◆ CONSIGNE DONNÉE:
Écrivez la suite du texte sur le capitalisme et la montée des espérances, à partir de l'endroit où il s'arrête.

◆ EXTRAIT DU DOCUMENT:
□ □ □ □
L'euphémisme libéral qui désigne cette tension entre le réel et le potentiel, c'est " la montée des espérances ". Mais ce que cette formule sociologisante est incapable de manifester, c'est que ces " espérances " vont continuer à " monter " jusqu'à la réalisation même de l'utopie. Et cela, pour une raison très simple. Car l'aiguillon qui force ainsi ces " espérances ", à " monter " - ou plutôt à grimper avec chaque " droit " nouveau reconnu - c'est l'irrationalité fondamentale du système capitaliste. Dès lors que la cybernétique et l'automatisation permettent de réduire presque à rien le travail, rien ne peut apparaître plus inepte à la jeunesse que de trimer pendant toute une vie. Dès lors que l'industrie moderne est en mesure de produire l'abondance pour tous, rien n'apparaît plus pervers aux pauvres que d'avoir à passer toute leur vie dans la misère. Dès lors qu'existent les ressources qui permettraient l'égalité sociale, l'assujettissement dans lequel sont maintenus les minorités ethniques, les femmes et les homosexuels est ressentie par eux comme un crime. Des contradictions de ce type, on pourrait en énoncer autant qu'il a surgi de problèmes qui font les affres actuelles de notre société.


Dans son effort pour maintenir la rareté, le travail, la pauvreté et la soumission en dépit de la possibilité croissante de dépasser la rareté et de vivre dans le loisir, l'abondance et la liberté, le capitalisme se révèle de plus en plus clairement comme la société la plus irrationnelle, la plus factice de l'histoire. La société apparaît désormais comme une force totalement aliénée, autant qu'aliénante. Elle se pose comme l' " autre ", pour ainsi dire, face aux désirs et aux pulsions les plus profonds de l'humanité. De plus en plus largement, le possible détermine et informe l'appréhension quotidienne du réel au point que tout ce qui touche à la société - et même ses " séductions " - apparaît comme totalement insensé, comme engendré par un énorme délire collectif.
□ □ □ □
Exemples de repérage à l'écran
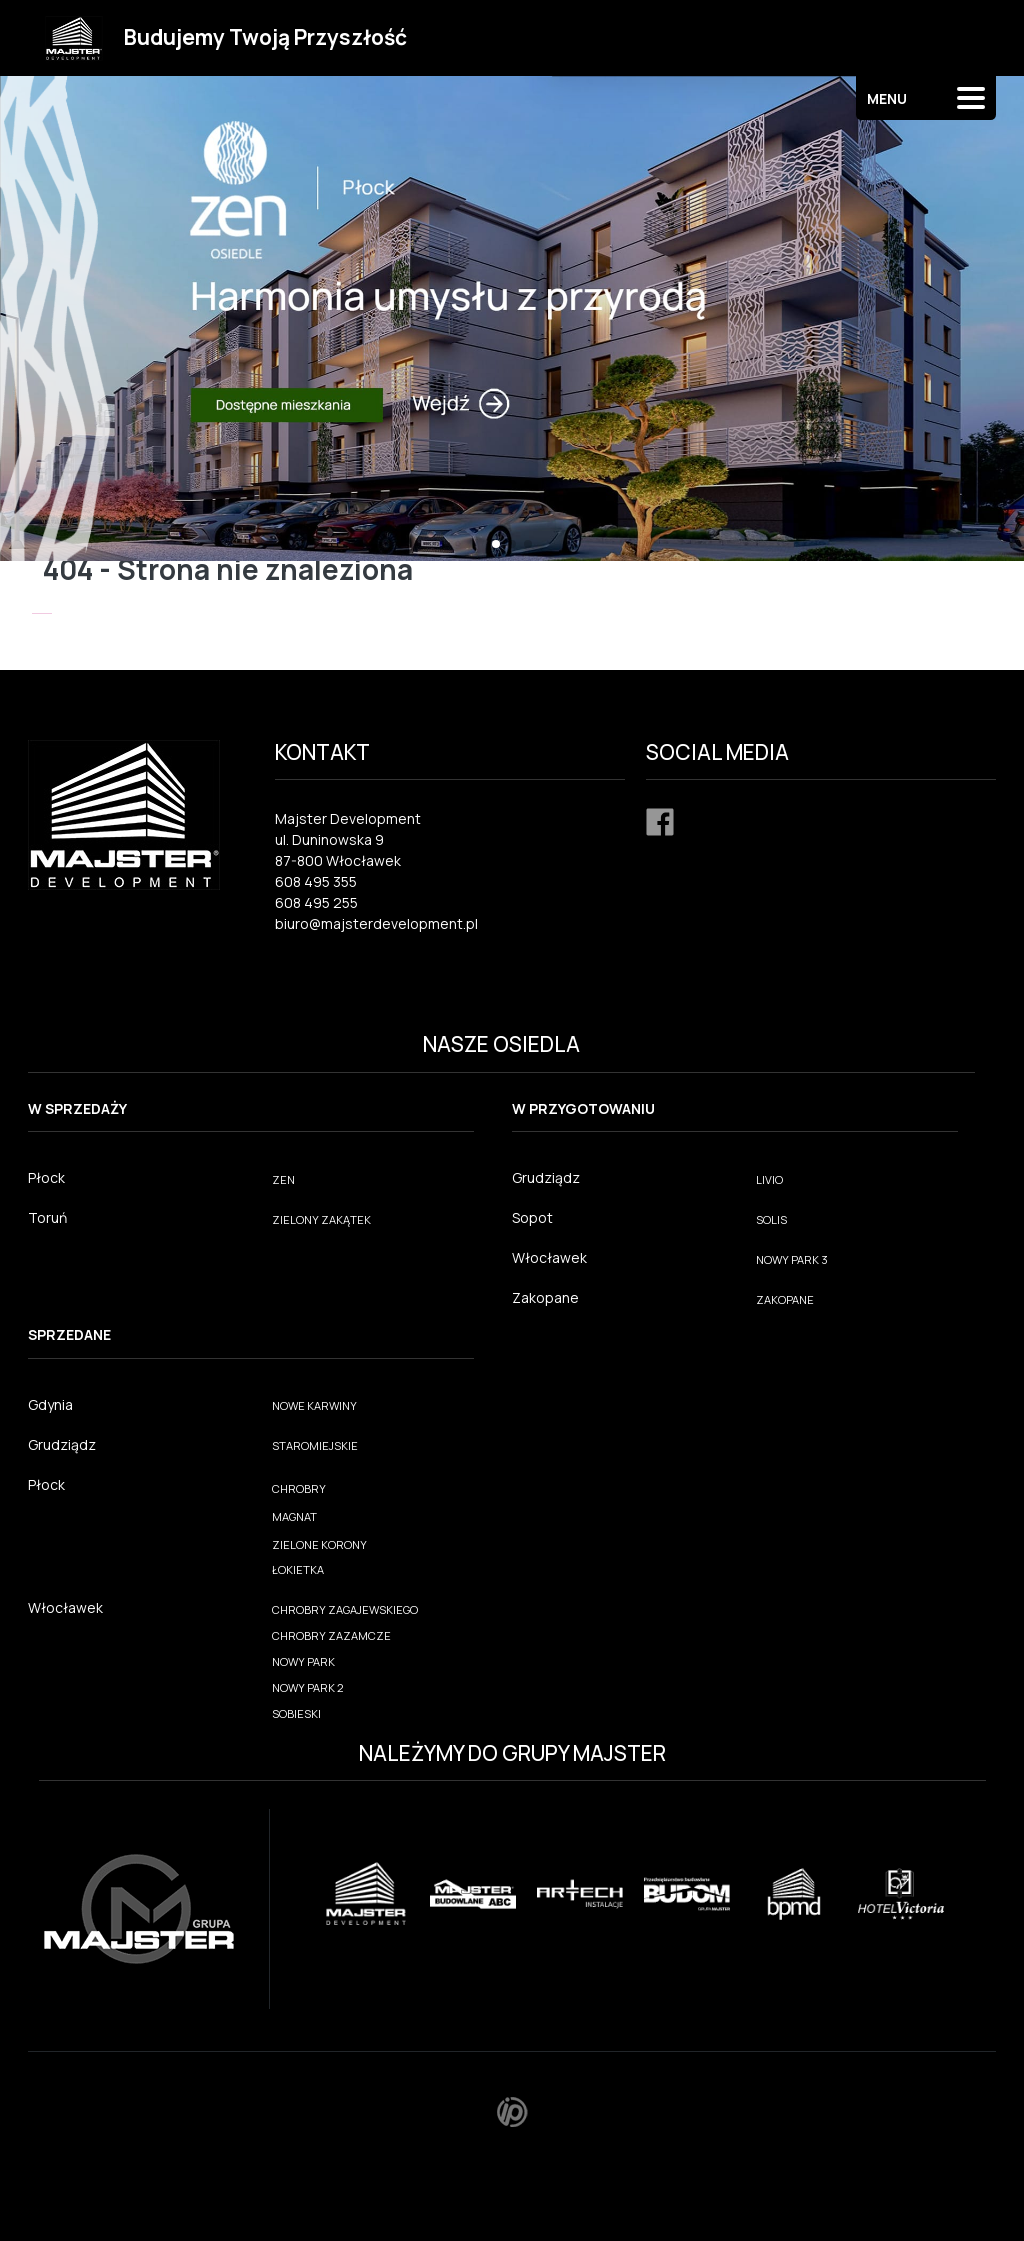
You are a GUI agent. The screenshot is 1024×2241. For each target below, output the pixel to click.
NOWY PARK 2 (308, 1687)
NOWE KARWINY (314, 1405)
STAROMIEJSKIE (315, 1445)
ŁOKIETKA (298, 1569)
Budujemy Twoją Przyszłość (265, 37)
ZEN (283, 1179)
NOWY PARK (303, 1661)
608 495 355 (316, 881)
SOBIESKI (296, 1713)
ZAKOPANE (785, 1299)
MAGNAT (294, 1516)
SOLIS (771, 1219)
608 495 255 (316, 902)
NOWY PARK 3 (792, 1259)
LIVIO (769, 1179)
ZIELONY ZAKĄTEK (321, 1219)
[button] (496, 544)
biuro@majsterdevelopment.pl (376, 923)
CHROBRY (299, 1488)
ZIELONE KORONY (319, 1544)
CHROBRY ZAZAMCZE (331, 1635)
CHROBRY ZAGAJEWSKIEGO (345, 1609)
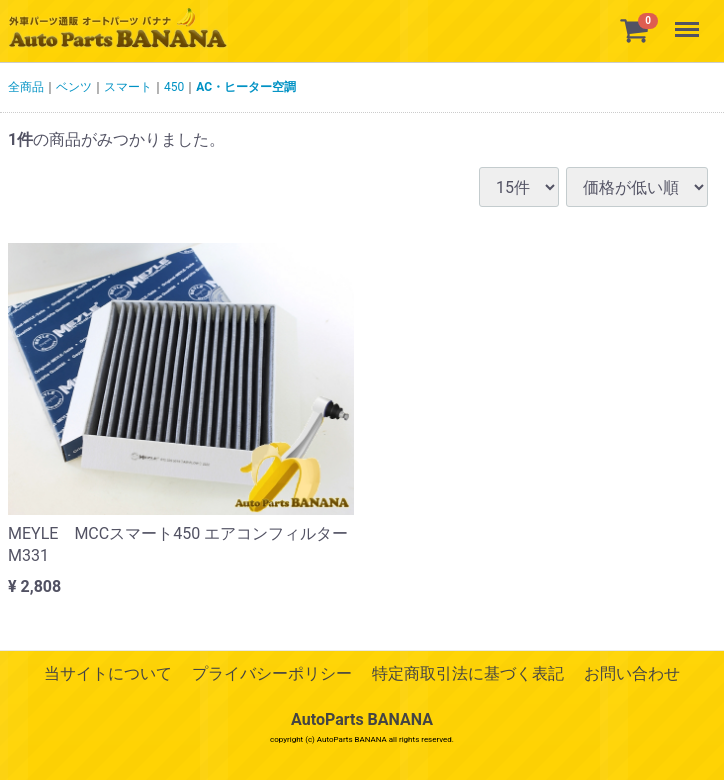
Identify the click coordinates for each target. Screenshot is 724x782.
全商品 (26, 87)
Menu (689, 20)
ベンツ (74, 87)
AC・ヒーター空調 (246, 87)
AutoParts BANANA (362, 720)
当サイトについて (108, 673)
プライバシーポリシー (272, 673)
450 (174, 87)
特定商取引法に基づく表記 (468, 673)
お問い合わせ (632, 673)
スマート (128, 87)
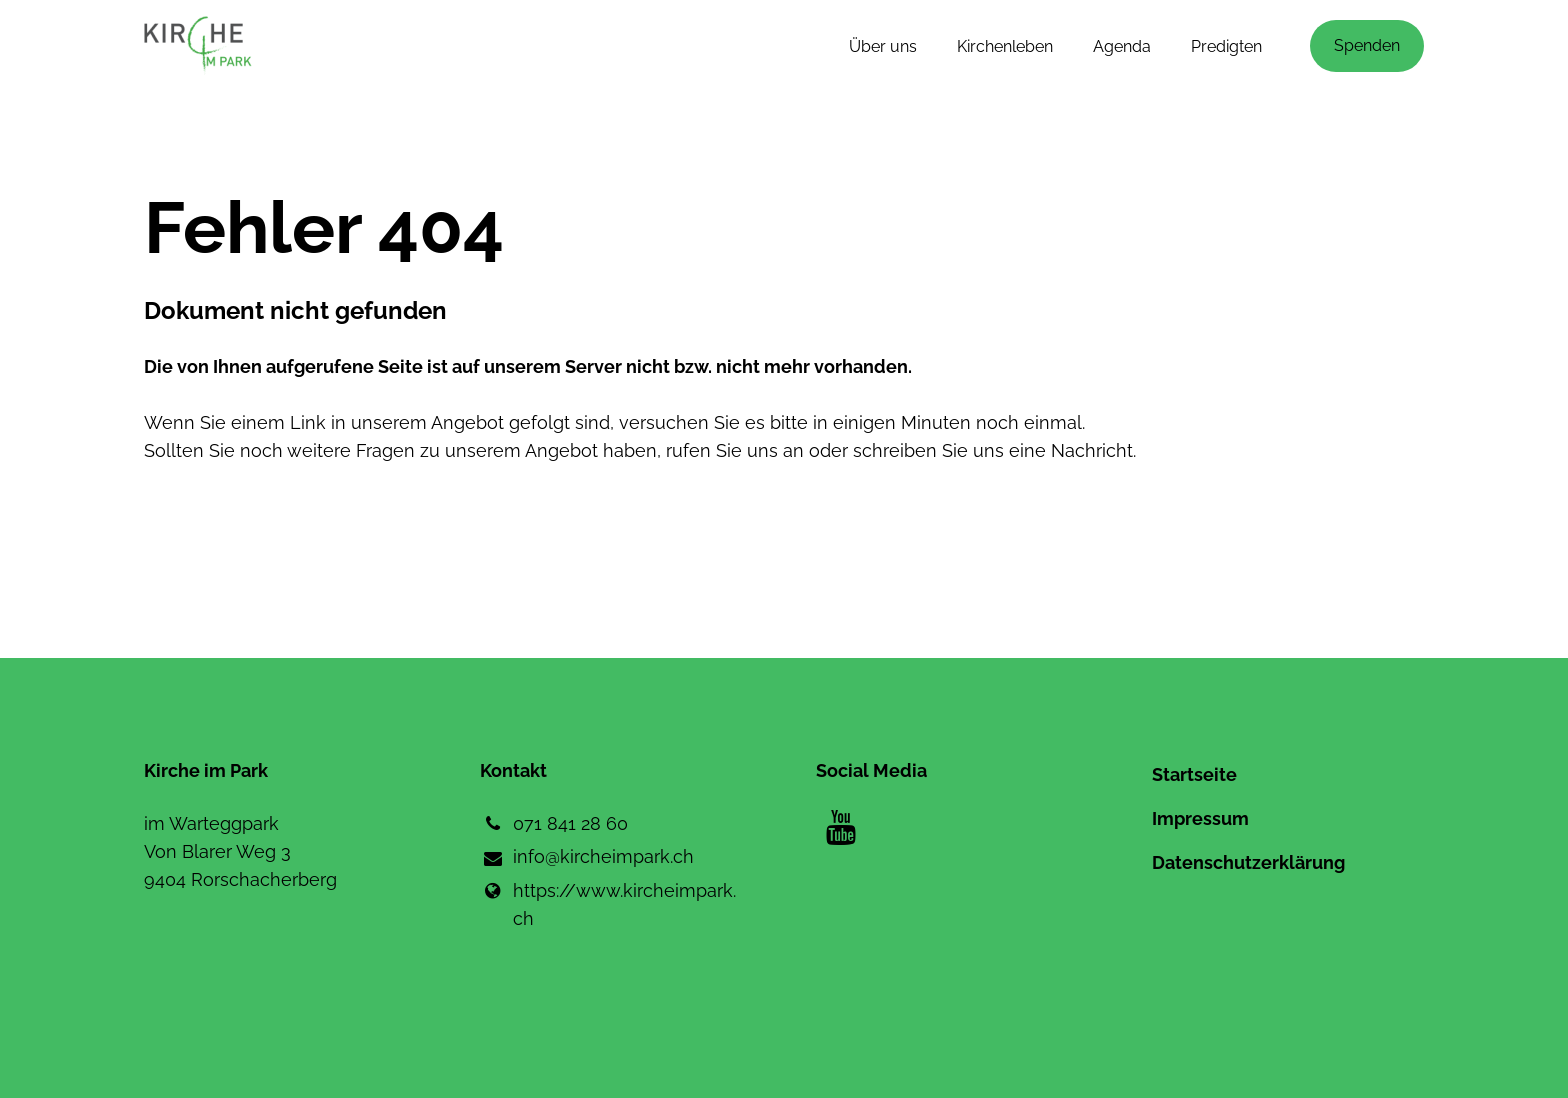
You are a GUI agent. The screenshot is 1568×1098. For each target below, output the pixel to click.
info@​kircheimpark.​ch (587, 858)
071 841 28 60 (554, 824)
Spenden (1367, 45)
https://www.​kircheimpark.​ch (608, 905)
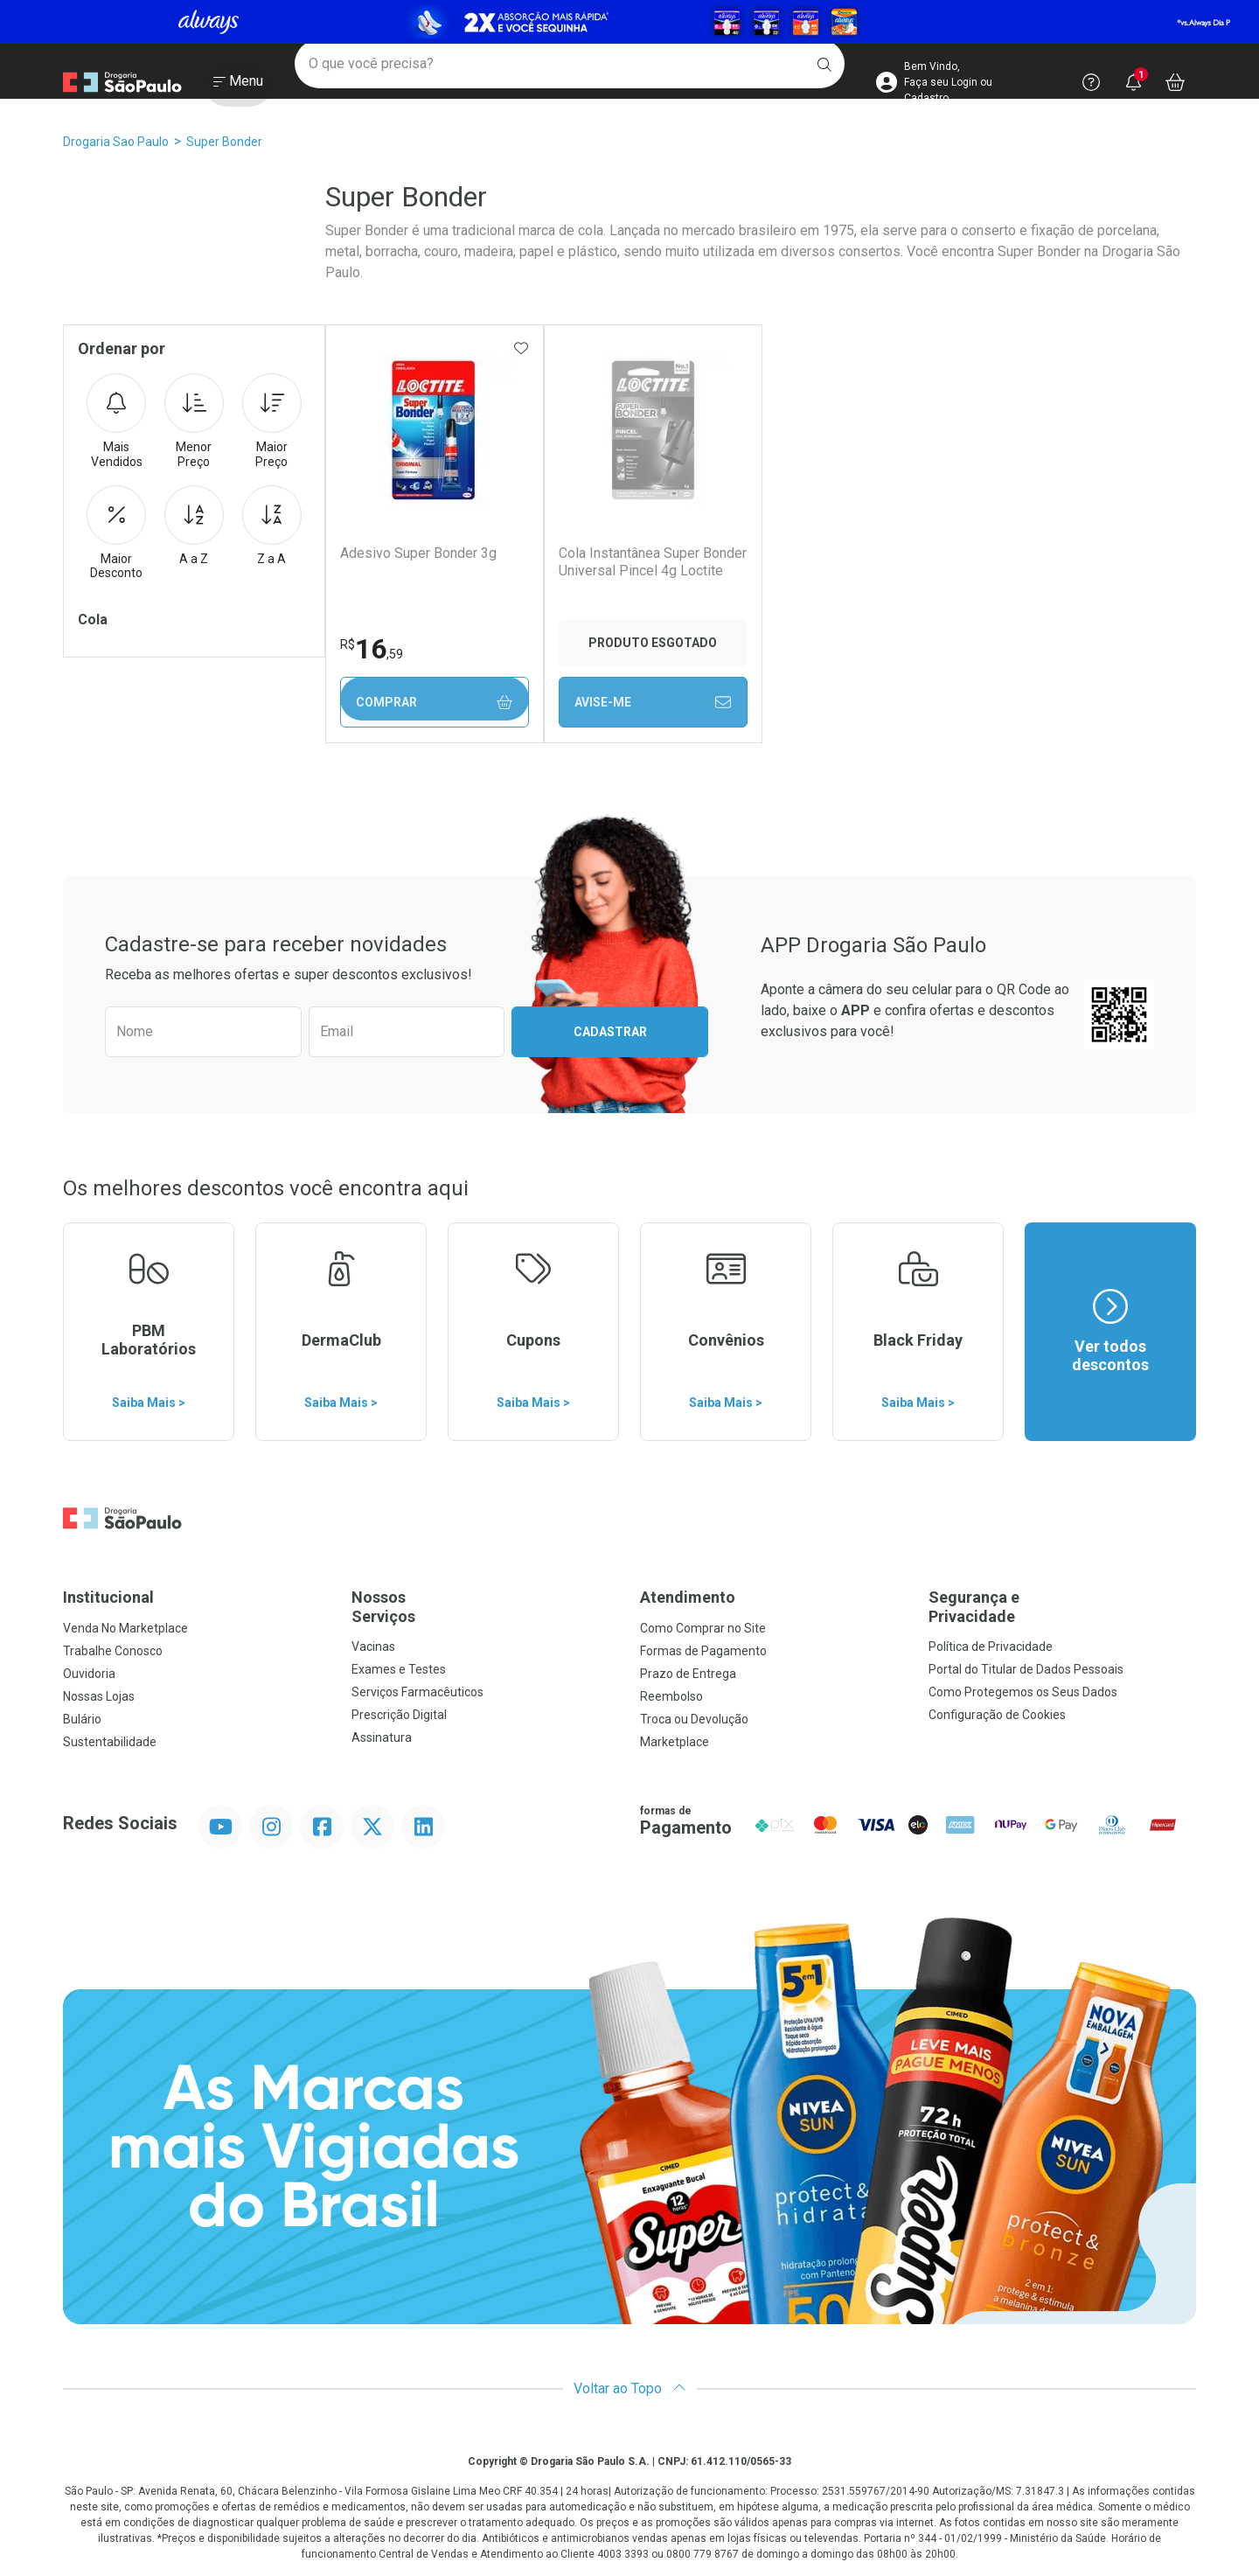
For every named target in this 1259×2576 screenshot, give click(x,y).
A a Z (194, 525)
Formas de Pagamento (703, 1651)
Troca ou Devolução (694, 1719)
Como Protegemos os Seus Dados (1023, 1692)
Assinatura (381, 1737)
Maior (272, 421)
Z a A (272, 525)
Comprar (434, 702)
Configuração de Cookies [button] (997, 1715)
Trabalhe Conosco (113, 1651)
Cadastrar (610, 1032)
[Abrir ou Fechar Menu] (238, 86)
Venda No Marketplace (125, 1628)
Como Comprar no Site (703, 1628)
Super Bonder (224, 142)
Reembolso (671, 1696)
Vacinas (373, 1647)
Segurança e (1062, 1607)
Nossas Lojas (99, 1696)
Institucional (108, 1597)
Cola (93, 619)
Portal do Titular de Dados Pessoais (1026, 1669)
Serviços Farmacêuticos (417, 1692)
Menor (194, 421)
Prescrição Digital (399, 1715)
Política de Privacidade (991, 1647)
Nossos (485, 1607)
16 (370, 649)
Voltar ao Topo (630, 2388)
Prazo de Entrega (688, 1674)
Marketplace (674, 1742)
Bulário (82, 1719)
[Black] (629, 21)
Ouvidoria (89, 1674)
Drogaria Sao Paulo (116, 142)
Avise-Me (651, 702)
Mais (116, 421)
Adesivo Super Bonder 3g (417, 553)
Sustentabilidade (110, 1742)
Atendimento (687, 1597)
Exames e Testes (398, 1669)
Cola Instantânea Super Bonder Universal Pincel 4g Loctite (651, 561)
□ □ □ □
◆ BONNE RÉPONSE:
Il n'est guère étonnant dans ces conditions que surgissent des sub-cultures qui prônent, contre l'alimentation synthétique en vigueur, l'alimentation naturelle, contre la famille monogamique, la famille étendue, contre la répression sexuelle, la liberté sexuelle, contre l'atomisation, le tribalisme, contre la vie urbaine, la vie communautaire, contre la compétition, l'entraide, contre la propriété, le communisme, contre la hiérarchie et l'État, enfin, l'anarchisme. L'acte même de refuser la vie selon les contraintes bourgeoises jette les premiers jalons d'un mode de vie utopique. La négation devient affirmation : le rejet du présent devient formulation du futur, et cela, au cœur même de la putréfaction du capitalisme. Le " dropping out ", la fuite hors du système, devient une façon de " dropping in ", de s'engager - de, s'engager dans une forme de relations sociales tâtonnantes, expérimentales et encore très ambiguës mais qui sont celles de l'utopie. Pris comme fin en soi, ce style de vie n'est pas l'utopie ; il peut même être lamentablement inabouti. Mais si on le considère comme une étape, ce style de vie et les itinéraires qui y conduisent sont indispensables à la redéfinition du révolutionnaire, à l'évaluation consciente qu'il lui appartient de faire de ce qu'il faudra transformer s'il veut que la révolution aboutisse. Le révolutionnaire doit se poser le problème du style de vie s'il tient à préserver son intégrité et à disposer des ressources psychologiques qui l'empêcheront de laisser subvertir le projet révolutionnaire par les valeurs bourgeoises.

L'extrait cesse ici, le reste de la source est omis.